(Items from a data source)
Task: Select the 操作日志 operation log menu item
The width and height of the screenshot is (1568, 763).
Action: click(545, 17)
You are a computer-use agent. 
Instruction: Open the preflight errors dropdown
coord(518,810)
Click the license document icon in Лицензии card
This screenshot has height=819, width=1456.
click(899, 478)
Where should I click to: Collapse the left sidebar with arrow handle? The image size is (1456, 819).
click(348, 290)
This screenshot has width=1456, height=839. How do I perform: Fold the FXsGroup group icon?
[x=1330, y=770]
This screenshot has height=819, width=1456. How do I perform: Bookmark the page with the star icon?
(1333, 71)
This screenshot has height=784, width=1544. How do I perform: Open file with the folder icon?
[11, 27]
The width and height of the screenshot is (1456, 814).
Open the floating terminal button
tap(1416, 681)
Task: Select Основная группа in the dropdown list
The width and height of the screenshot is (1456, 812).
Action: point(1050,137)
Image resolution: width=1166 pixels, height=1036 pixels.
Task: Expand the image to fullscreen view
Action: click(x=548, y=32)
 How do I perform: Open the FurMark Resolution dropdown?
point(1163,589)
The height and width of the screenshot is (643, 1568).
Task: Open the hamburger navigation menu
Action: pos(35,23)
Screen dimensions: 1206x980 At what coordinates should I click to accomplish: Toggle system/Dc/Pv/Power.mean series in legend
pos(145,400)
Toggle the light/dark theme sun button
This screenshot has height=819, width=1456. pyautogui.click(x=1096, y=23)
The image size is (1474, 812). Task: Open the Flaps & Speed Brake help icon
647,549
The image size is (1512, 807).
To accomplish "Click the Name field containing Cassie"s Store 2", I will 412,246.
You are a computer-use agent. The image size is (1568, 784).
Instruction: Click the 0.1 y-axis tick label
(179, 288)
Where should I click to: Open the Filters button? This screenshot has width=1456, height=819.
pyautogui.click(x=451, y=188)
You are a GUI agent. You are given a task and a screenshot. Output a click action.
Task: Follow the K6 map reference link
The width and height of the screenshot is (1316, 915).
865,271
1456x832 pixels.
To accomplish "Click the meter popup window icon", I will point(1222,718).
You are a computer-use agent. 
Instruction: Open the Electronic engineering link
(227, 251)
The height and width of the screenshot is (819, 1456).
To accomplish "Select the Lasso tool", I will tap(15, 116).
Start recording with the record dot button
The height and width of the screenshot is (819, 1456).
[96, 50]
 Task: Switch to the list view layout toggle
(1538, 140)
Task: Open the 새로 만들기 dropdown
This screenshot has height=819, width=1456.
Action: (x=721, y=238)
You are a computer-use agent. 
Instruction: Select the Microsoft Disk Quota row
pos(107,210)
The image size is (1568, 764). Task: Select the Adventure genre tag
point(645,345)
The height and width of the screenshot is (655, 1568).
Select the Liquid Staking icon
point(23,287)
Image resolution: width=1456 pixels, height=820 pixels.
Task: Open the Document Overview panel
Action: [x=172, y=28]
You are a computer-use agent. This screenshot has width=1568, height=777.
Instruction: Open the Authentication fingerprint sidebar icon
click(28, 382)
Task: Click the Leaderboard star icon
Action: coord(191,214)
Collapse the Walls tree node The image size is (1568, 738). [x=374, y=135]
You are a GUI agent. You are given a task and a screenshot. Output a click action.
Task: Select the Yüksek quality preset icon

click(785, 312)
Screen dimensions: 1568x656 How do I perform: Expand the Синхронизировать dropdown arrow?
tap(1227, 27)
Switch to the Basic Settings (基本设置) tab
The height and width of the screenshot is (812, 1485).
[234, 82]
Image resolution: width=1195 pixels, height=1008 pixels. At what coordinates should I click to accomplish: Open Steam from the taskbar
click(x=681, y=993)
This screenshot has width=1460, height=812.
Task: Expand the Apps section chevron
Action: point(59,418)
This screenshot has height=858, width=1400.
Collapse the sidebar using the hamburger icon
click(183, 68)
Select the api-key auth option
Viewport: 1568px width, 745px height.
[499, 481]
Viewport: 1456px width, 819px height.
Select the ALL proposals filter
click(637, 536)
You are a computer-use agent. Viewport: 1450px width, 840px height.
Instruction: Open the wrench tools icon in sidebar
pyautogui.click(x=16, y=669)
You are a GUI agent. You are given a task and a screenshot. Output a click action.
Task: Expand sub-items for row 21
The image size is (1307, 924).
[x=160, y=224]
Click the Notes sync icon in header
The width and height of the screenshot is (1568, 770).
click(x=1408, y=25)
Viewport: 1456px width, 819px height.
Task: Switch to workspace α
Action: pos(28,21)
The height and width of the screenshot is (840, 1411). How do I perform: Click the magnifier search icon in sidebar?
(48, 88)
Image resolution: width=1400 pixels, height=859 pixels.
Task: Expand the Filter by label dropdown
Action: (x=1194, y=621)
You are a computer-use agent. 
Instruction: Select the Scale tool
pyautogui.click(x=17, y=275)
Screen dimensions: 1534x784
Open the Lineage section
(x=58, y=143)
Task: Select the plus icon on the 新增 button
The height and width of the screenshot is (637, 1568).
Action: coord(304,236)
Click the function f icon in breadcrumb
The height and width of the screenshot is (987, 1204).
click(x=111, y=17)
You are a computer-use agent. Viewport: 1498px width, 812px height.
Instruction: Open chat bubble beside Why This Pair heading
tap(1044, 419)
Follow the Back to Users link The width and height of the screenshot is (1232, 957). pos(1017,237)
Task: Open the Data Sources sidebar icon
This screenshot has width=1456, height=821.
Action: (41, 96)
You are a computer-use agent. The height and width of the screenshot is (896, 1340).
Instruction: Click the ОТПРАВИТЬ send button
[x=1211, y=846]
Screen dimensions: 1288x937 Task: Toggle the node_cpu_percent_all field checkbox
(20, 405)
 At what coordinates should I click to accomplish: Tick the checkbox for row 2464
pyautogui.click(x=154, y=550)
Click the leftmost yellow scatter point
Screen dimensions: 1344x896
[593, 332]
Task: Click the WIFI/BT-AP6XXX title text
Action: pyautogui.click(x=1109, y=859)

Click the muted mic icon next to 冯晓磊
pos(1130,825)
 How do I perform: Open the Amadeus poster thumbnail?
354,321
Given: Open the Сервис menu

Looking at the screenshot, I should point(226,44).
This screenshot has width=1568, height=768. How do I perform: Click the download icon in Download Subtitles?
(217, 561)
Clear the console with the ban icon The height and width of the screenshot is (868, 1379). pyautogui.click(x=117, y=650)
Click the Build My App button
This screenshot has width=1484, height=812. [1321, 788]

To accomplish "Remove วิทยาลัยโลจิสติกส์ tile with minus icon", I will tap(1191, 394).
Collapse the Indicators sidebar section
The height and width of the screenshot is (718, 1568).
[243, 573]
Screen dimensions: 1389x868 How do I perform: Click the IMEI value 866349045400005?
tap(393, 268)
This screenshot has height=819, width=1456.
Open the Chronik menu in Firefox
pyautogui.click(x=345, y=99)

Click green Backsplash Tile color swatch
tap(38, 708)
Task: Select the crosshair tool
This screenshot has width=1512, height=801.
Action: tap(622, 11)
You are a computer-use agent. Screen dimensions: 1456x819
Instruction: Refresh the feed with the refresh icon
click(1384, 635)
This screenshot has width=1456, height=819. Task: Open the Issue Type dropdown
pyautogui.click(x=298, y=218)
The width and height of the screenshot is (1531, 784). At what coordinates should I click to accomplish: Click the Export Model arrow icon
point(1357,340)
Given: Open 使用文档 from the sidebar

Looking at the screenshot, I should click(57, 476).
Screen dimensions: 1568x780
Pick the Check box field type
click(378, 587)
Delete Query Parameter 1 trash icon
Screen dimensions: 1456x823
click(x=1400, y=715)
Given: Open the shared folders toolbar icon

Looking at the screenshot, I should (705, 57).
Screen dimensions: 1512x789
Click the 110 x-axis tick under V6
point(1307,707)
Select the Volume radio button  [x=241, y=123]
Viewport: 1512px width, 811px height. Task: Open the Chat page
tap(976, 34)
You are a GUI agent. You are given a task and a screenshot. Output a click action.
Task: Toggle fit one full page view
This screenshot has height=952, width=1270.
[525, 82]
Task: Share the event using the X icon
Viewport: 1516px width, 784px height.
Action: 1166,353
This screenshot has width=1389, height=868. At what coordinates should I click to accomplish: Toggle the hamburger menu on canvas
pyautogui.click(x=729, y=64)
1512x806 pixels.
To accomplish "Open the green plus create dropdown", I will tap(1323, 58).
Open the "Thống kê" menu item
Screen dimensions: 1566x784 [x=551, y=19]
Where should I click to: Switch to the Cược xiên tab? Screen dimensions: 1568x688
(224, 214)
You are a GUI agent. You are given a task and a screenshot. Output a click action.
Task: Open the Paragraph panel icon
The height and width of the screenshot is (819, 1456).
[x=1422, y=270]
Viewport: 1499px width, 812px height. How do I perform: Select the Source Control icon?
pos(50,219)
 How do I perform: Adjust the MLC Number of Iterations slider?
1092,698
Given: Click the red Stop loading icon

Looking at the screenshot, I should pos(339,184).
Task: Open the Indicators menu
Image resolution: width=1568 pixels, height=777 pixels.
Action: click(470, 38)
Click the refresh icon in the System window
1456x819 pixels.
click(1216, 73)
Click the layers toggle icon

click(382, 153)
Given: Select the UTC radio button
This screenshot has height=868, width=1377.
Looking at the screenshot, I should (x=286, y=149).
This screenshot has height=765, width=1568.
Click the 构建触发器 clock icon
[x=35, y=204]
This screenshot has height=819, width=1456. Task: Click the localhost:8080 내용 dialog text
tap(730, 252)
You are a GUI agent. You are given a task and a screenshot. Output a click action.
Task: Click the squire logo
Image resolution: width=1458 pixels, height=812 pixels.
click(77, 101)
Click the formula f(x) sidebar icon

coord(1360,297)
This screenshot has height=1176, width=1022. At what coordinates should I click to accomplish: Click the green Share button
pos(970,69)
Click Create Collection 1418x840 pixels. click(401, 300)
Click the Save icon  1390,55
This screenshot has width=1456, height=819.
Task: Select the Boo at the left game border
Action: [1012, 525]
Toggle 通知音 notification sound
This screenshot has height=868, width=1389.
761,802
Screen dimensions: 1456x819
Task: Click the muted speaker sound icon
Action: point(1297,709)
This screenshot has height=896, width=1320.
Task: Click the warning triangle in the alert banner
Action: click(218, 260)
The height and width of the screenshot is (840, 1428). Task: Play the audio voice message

● EXERCISE DESCRIPTION:
As the answer, set down only the lines from the data above between the one holding "You are a computer-use agent. This" and the one holding "Collapse the Walls", inclusive, exactly as they read.

● ANSWER SECTION:
You are a computer-use agent. This screenshot has width=1568, height=777.
Instruction: Open the Authentication fingerprint sidebar icon
click(28, 382)
Task: Click the Leaderboard star icon
Action: coord(191,214)
Collapse the Walls tree node The image size is (1568, 738). [x=374, y=135]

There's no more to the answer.